BSS 797: Principles of Parallel Computing

Lecture 15

Parallel Linear Algebra II

Algorithm 13: Matrix-Vector operations

The setup: Multiply an n*n matrix A with an n*1 vector B (to produce a vector C) on P processors. The matrix A is

A11 A12 A1n

A21 A22 A2n

......

An1 An2 Ann

and the vector B

...

One processor: assume enough memory to fit the matrix.

for(i=1; i <= n; i++)

for(j=1; j <= n; j++) C[i] += A[i][j] * B[j];

Complexity: T(1,n) = c n2 where c is a constant characterizing the processor.

Matrix-Vector on P nodes

Method I: The most obvious row partition the matrix and replicate an n*1 vector on P processors.
Matrix A is row partitioned to

a11@1 a12@1 a1n@1

a21@1 a22@1 a2n@1

a31@2 a32@2 a3n@2

a41@2 a42@2 a4n@2

a51@3 a52@3 a5n@3

a61@3 a62@3 a6n@3

......

an1@P an2@P ann@P

While the Vector is allocated on all processors:

b1@1<->P

b2@1<->P

b3@1<->P

b4@1<->P

b5@1<->P

b6@1<->P

...

bn@1<->P

Therefore, each processor is given n/P rows of the matrix and the entire column of the vector.
The actual implementation is easy to do.

Performance analysis for this row partition:

Each processor multiplies a matrix of (n/P)*n with a vector n*1. The cost is Tm(P, n) = c n * (n/P). The time to distribute the (n/P) * 1 vectors to form a (n * 1) vector on every processor is d * P * (n/P). Speed up

S(P,n) = T(1,n)/T(P,n) = P/(1 + c1 P/n).

Remarks:

1. h(P,n) ~= P/n: One more example

2. Method is easy to implement

3. Two defects:

1. rare to find applications of this mapping

2. memory redundancy

Method II: Row partition both the matrix and vector.

a11@1 a12@1 a1n@1

a21@1 a22@1 a2n@1

a31@2 a32@2 a3n@2

a41@2 a42@2 a4n@2

a51@3 a52@3 a5n@3

a61@3 a62@3 a6n@3

......

an1@P an2@P ann@P

The vector is

b1@1

b2@1

b3@2

b4@2

b5@3

b6@3

...

bn@P

Each processor is given n/P rows of the matrix and n/P rows of the vector.

Implementation Steps

Step I: Multiplying the portions shown locally in parallel.

a11@1 N N N

N a22@2 N N

N N a33@3 N

N N ... N

N N N ann@P

The vector is

b1@1

b2@2

b3@3

...

bn@P

Step II: Roll up the vectors n/P up by one processor (the 1st back to the bottom) and multiply

N a12@1 N N

N N a23@2 N

N N N a34@3

N N N ...

an1@P N N N

The vector is

b2@1

b3@2

b4@3

...

b1@P

Step III: Repeat Step II for P times until all vector elements visit all processors. Done!

Performance analysis

Each processor multiplies a matrix of (n/P)*n with a vector n*1. The cost is Tm(P, n) = c n * (n/P). The communication time roll up the subvectors is proportional to n. Thus, adding the final collection time, we found communication costs d' n (d'=machine constant, bigger than d.)

Speed up

S(P,n) = T(1,n)/T(P,n) = P/(1 + c'1P/n).

Remarks:

1. h(P,n) ~= P/n: One more example

2. memory is parallelized

3. this mapping is popular in applications

4. One defect: difficult to implement (communications)

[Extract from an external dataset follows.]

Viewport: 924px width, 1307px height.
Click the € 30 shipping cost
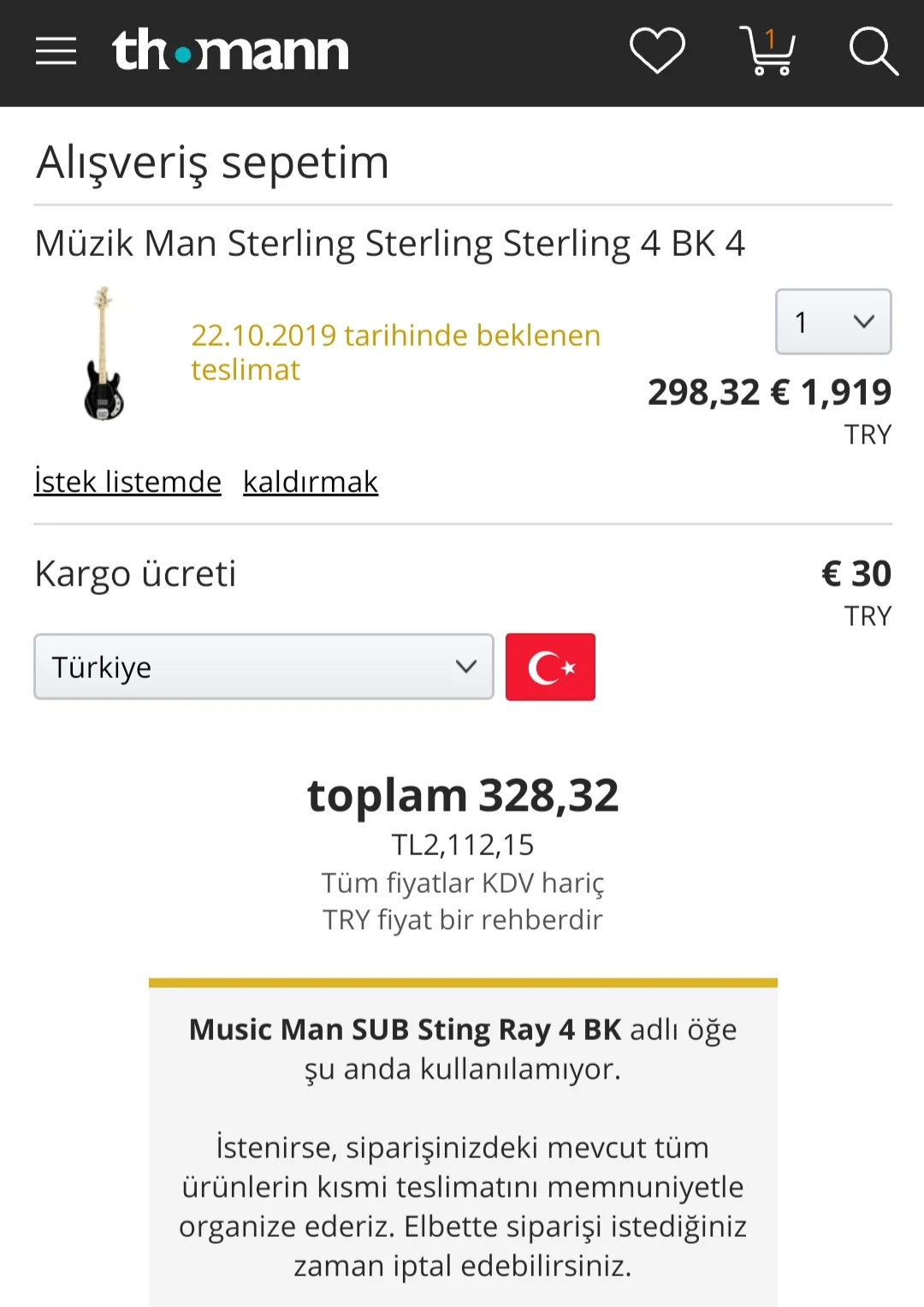point(856,573)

Method III: Column partition both the matrix and vector.

a11@1 a12@2 a1n@P

a21@1 a22@2 a2n@P

a31@1 a32@2 a3n@P

a41@1 a42@2 a4n@P

a51@1 a52@2 a5n@P

a61@1 a62@2 a6n@P

......

an1@1 an2@2 ann@P

Vector is

b1@1

b2@2

...

bn@P

Each processor is given n/P columns of the matrix and n/P rows of the vector.

Implementation steps

Step I: Multiplying sub-Row 1 with entire B by all P processors and collecting a global sum (communication) to produce sub-Row 1 of C.

Step II: Multiplying sub-Row 2 with entire B by all P processors and collecting a global sum (communication) to produce sub-Row 2 of C.

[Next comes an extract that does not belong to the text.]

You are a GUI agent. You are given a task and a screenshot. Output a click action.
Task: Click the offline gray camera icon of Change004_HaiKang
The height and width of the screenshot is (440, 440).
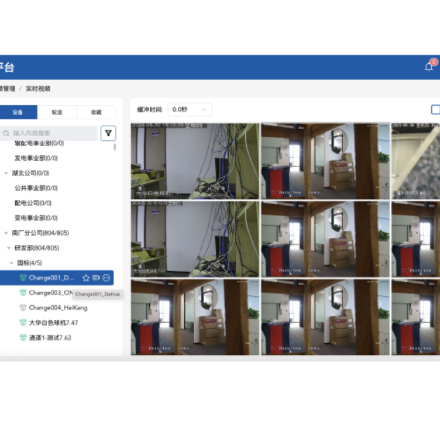tap(23, 308)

Step III: Repeat Step II until all sub-Rows of A are processed.

Performance Analysis

Each processor multiplies a matrix of (n/P) * n with a vector n*1. The cost is Tm(P, n) = c n*(n/P). The communication time roll up the subvectors is proportional to n. Thus, adding the final collection time, we found communication costs d'' n (d''=machine const, bigger than d.)

Speed up:

S(P,n) = T(1,n)/T(P,n) = P(1 + c''1 P/n).

Remarks:

1. h(P,n) ~= P/n: One more example

2. memory is parallelized

3. reasonably eay to implement (communications)

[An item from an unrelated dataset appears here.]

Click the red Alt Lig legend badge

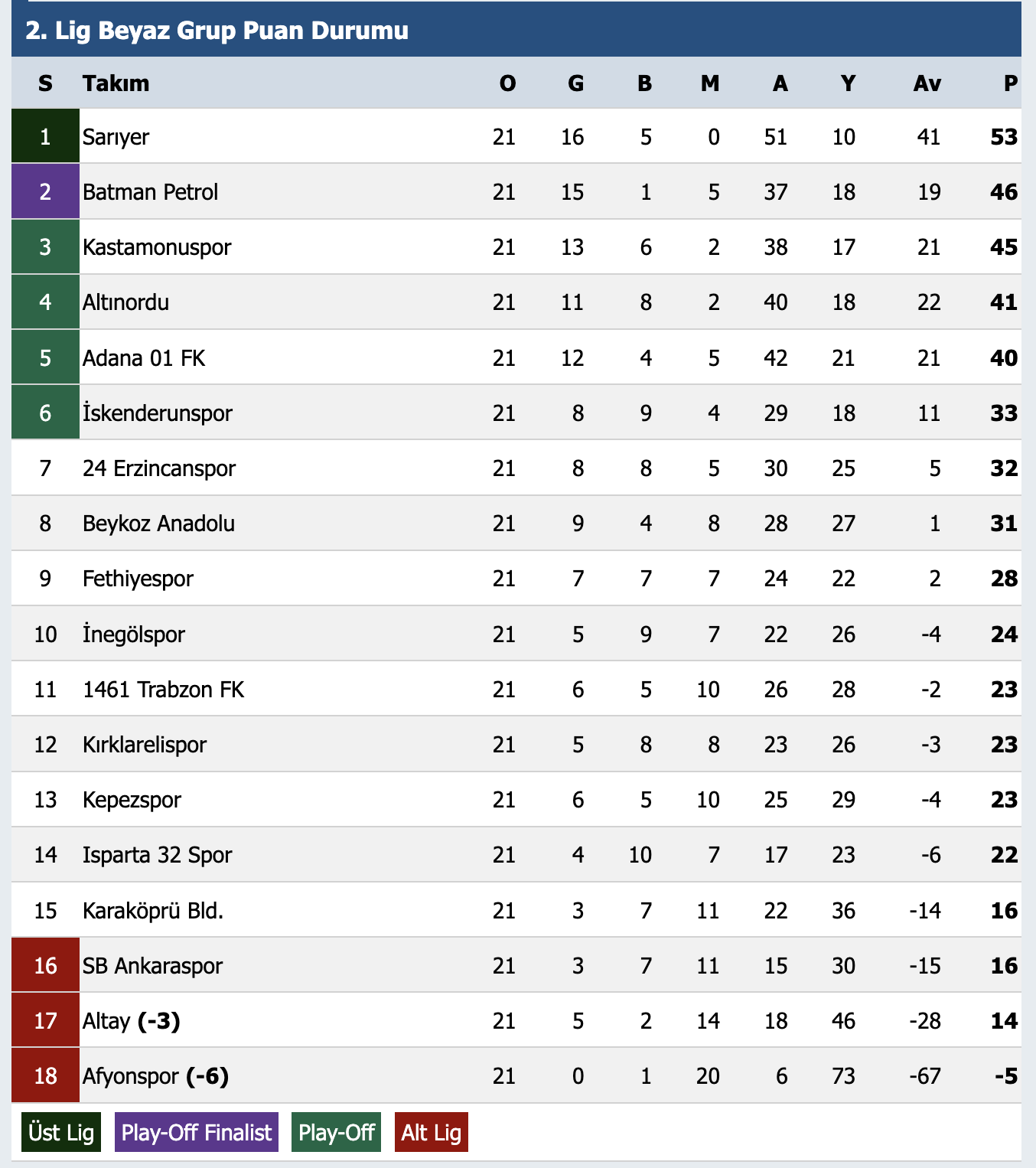point(432,1132)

4. this mapping can be seen often in applications

Algorithm 14: Matrix-Matrix operations

The setup: Multiply an n*n matrix A with another n*n matrix B with to produce C: Matrix A:

a11 a12 a1n

a21 a22 a2n

......

an1 an2 ann

Matrix B:

b11 b12 b1n

b21 b22 b2n

......

bn1 bn2 bnn

One One processor: assume enough memory to fit the matrix.

for(i=1; i <= n; i++)

for(j=1; j <=n; j++)

for(k=1; k <=n; k++) C[i][j] += A[i][k] * B[k][j];

Complexity: T(1,n) = c n^3
where c is a constant characterizing the processor.

Method I: Row-column partition

Name: aka, Ring Method

The setup: Multiply an n*n matrix A with another n*n matrix B with to produce C.

Initially,

Matrix A

a11@1 a12@1 a1n@1

a21@2 a22@2 a2n@2

......

an1@P an2@P ann@P

Matrix B

b11@1 b12@2 b1n@P

b21@1 b22@2 b2n@P

b31@1 b32@2 b3n@P

b41@1 b42@2 b4n@P

b51@1 b52@2 b5n@P

b61@1 b62@2 b6n@P

......

bn1@1 bn2@2 bnn@P

Remarks:

1. Row-column and column-row are symmetrical

2. Intrinsic 1D partition

Implementation Steps

Step I: Multiply sub-row 1 in A and sub-column 1 in B, c11 is created, by Processor 1. Multiply sub-row 2 in A and sub-column 2 in B, c22 is created, by Processor 2, etc. Multiply sub-row P in A and sub-column P in B, cPP is created, by Processor P, etc. The dirgonal sub-matrix is created, after Step I.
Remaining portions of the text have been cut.